1) The two "main guitars" were done by splitting the signal - one side into a cleanish sim (
V-Amp Brit Class A and something else) which got recorded, and one through a high gain (probably Mesa) sim which was routed through a spare set of Altec-Lansing 2.1 computer speakers which were just fucking cranked. The distorted bass's feedback was done the same way, but I recorded a more distorted tone, and actually may not have had to split it.
2) I had one of those little surface transducer jobbies that you can stick to a plastic cup and play your iPhone through. Stuck it on the headstock of the guitar, stuck the guitar in the stand, ran the guitar through an all-pass filter and a loud amp model and routed that output to the "Boombox". Automating the all-pass filter has much the same effect as waving the guitar around in front of the amp. I applied a random LFO to that, hit record, and walked away for a half hour. Came back, switched guitars...until I'd recorded every electric in the house feeding back randomly. This runs under the entire song, along with some organ drawbar fuckery. You don't actually have to listen to it to get feedback, but it's anything but silent! Some of the high strings would take off and be ringing through the whole house. At one point we were afraid it might wake the baby. It does actually work for fretted notes, too. You can play with the thing and it works a lot like a loud amp in the room. If, that is, you can stand to have a cable hanging off the wrong end of your guitar. I kinda can't, and haven't found a suitable solution.

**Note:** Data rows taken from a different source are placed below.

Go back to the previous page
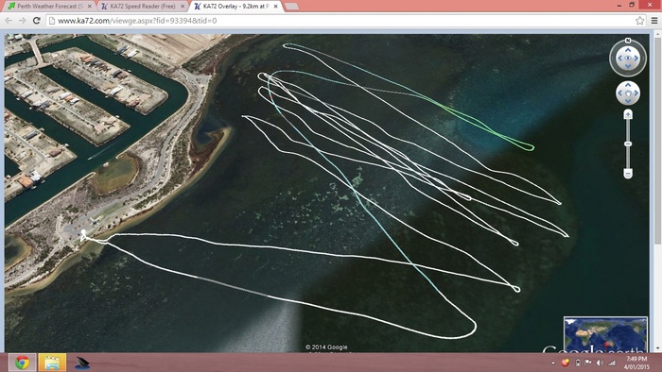662x372 pixels. click(9, 20)
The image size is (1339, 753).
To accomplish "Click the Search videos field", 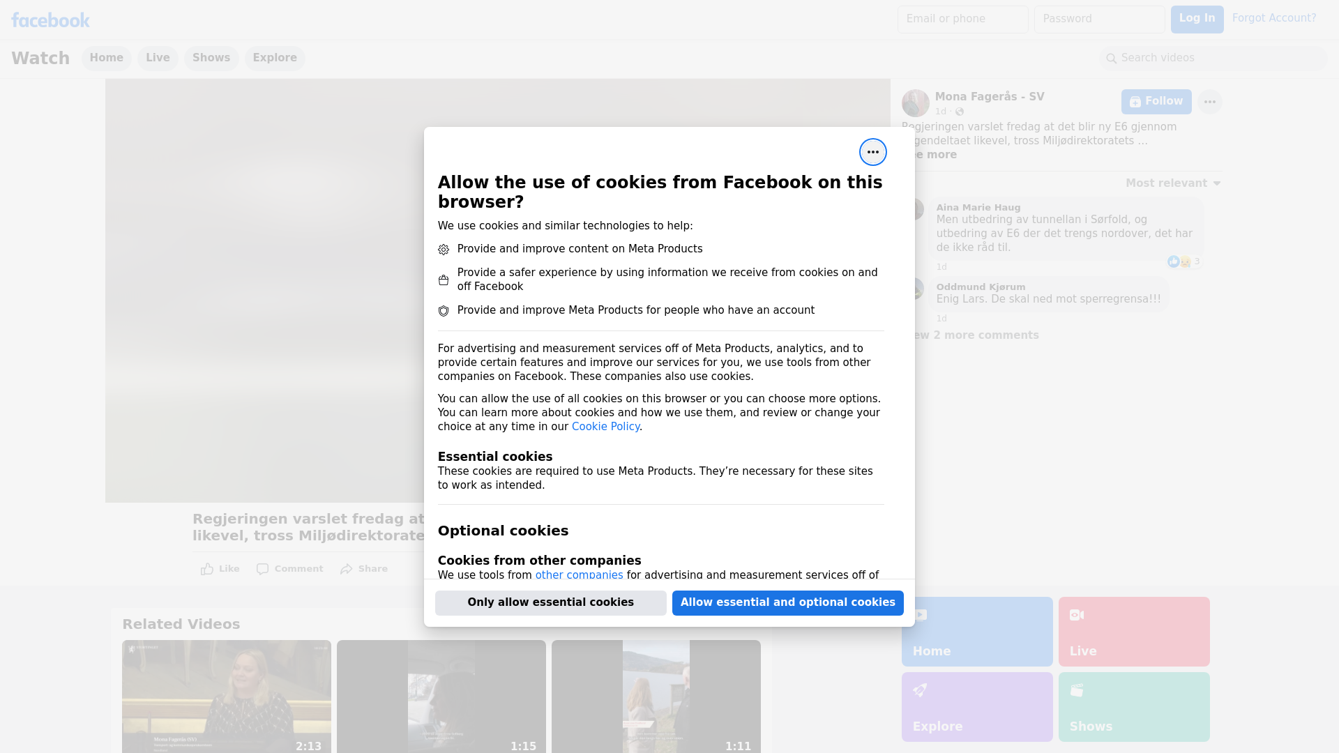I will 1213,58.
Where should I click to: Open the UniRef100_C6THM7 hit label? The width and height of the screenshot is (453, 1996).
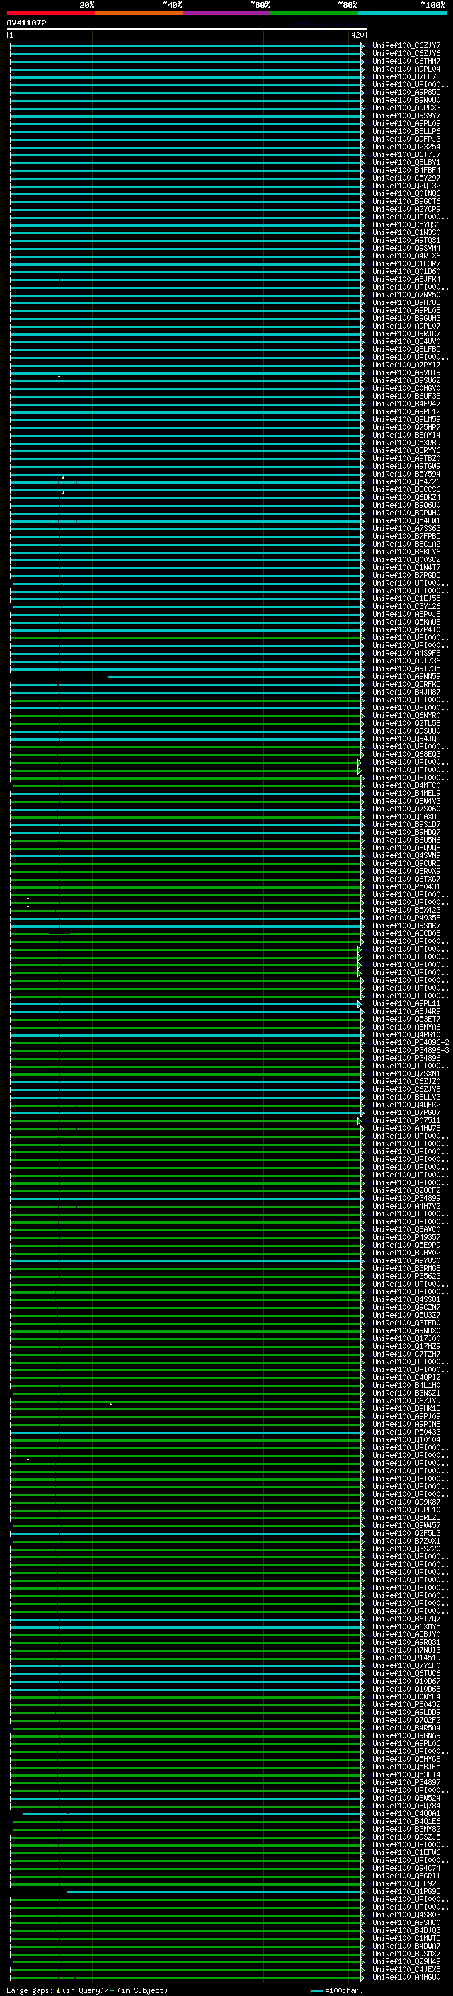[406, 61]
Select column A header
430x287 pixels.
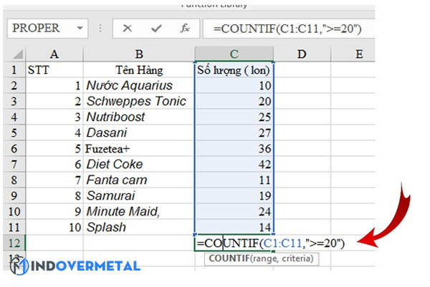click(x=54, y=54)
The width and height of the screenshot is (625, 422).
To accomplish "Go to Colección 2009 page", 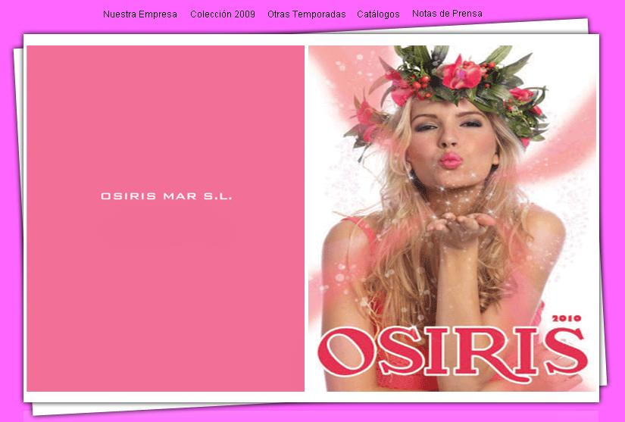I will click(223, 14).
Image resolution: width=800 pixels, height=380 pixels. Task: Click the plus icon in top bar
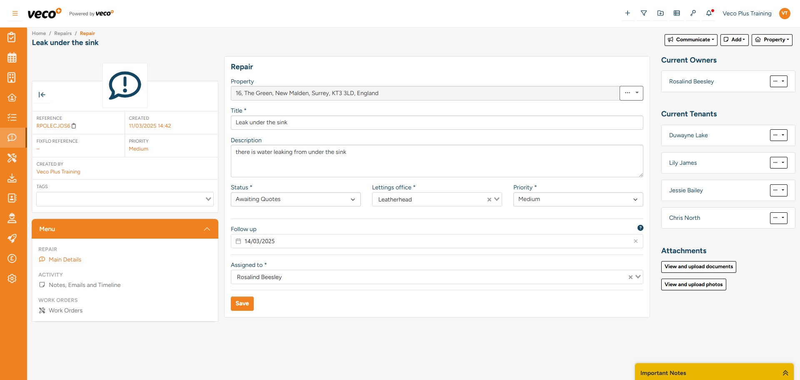[628, 13]
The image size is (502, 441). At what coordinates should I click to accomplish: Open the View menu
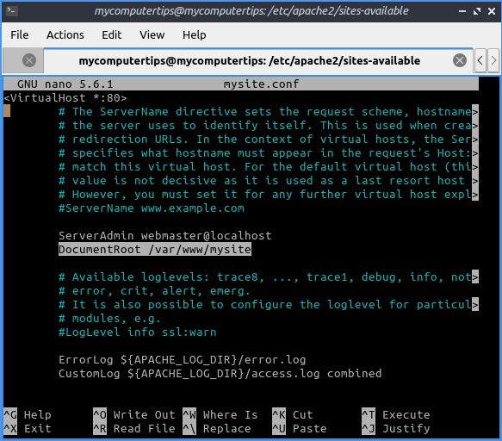(x=152, y=35)
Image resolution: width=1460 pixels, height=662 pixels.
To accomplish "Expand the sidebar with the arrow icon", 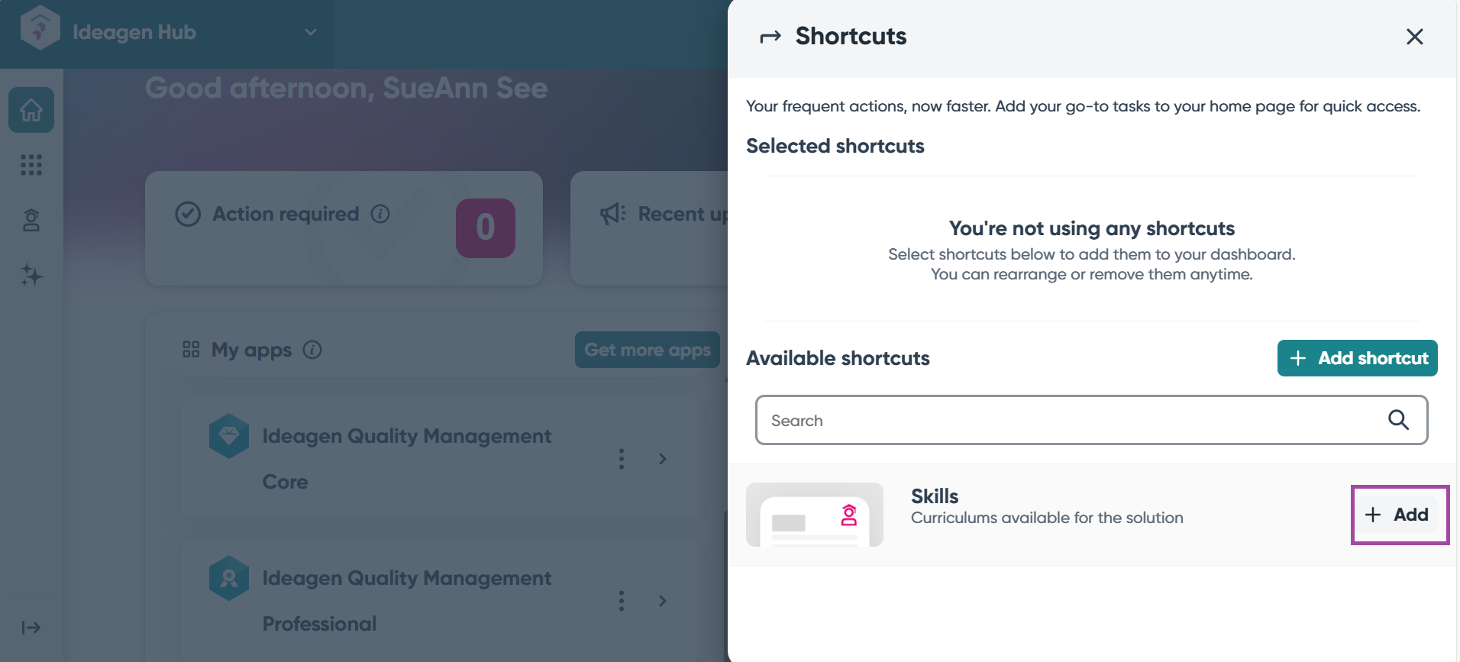I will [x=31, y=628].
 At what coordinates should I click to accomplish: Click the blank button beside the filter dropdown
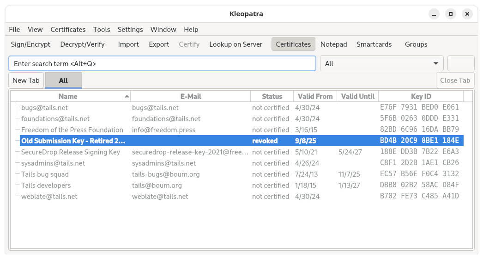click(461, 64)
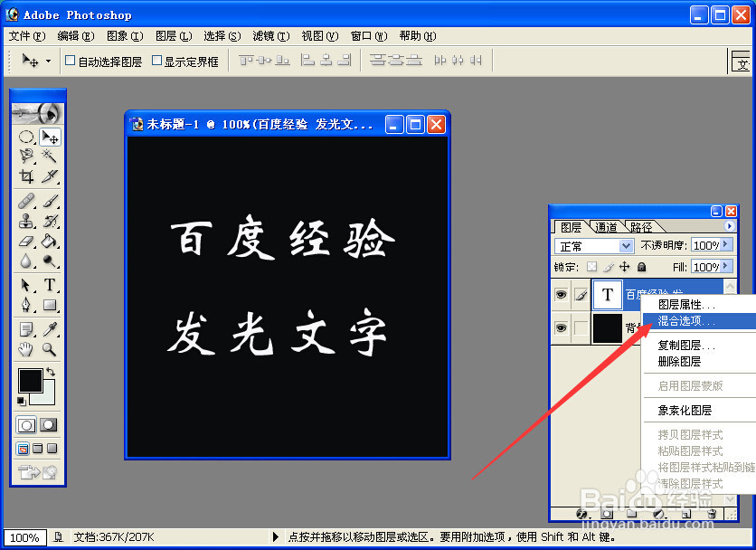Switch to the 通道 tab
The image size is (756, 550).
[607, 226]
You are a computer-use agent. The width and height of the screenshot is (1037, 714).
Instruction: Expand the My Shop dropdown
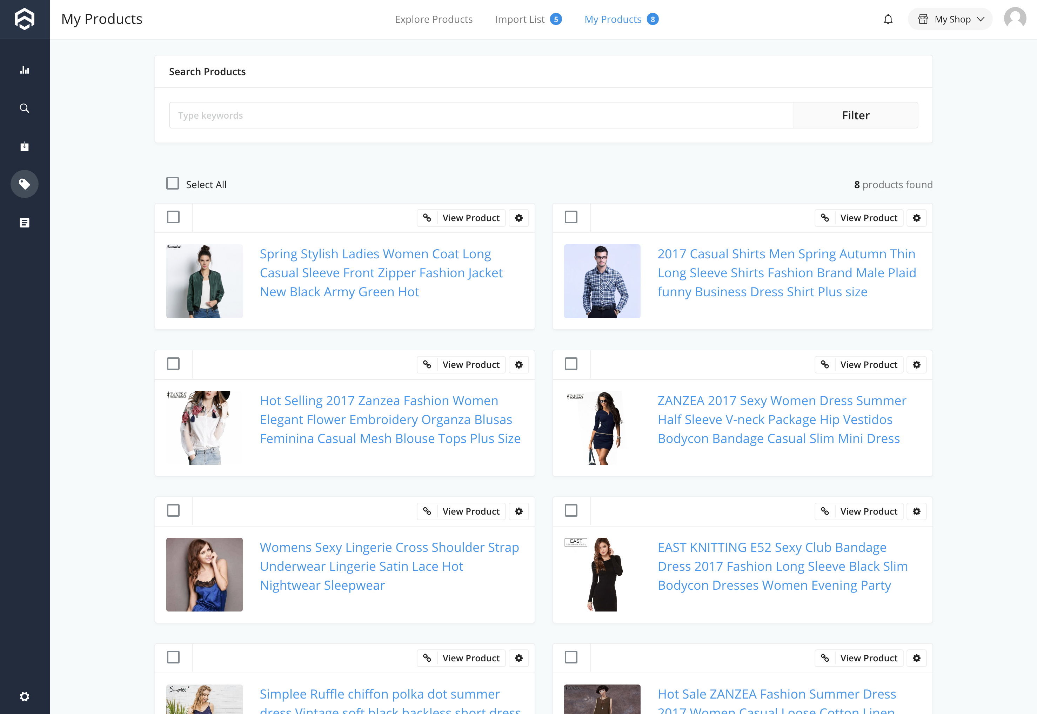[x=950, y=19]
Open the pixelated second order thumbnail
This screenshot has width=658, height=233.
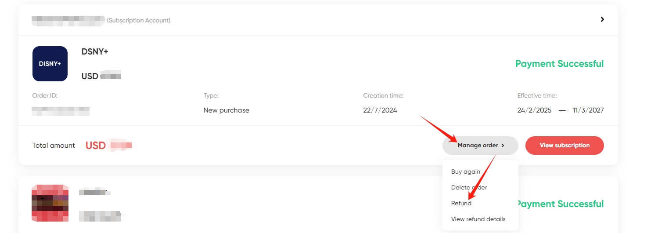(50, 203)
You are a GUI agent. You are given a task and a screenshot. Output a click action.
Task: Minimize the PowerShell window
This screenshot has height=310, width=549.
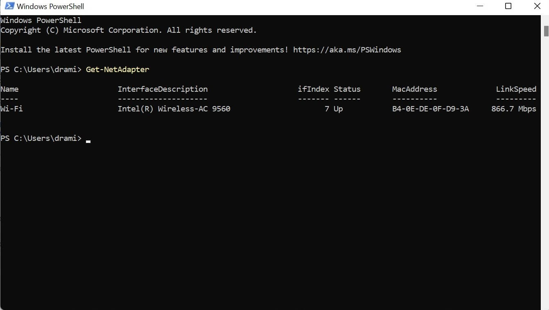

Here's one that you'll love, I'm sure: All of the feedback in
Nothing came from splitting my signal to my Diseased Dire Rat and then to
my AC4. So then you ask why I didn't just stick a mic in front of the AC? Well, it didn't actually make the sound I wanted when it gave me the feedback I wanted. And that is part of the fun part. You can record the DI and track and run it through whatever you want afterwards. You can get real string feedback out of crystal clean amps without having to evacuate the neighborhood. It does usually want some amount of compression because some of the good stuff happens when one or two strings are just barely ringing out, but the possibilities really are endless.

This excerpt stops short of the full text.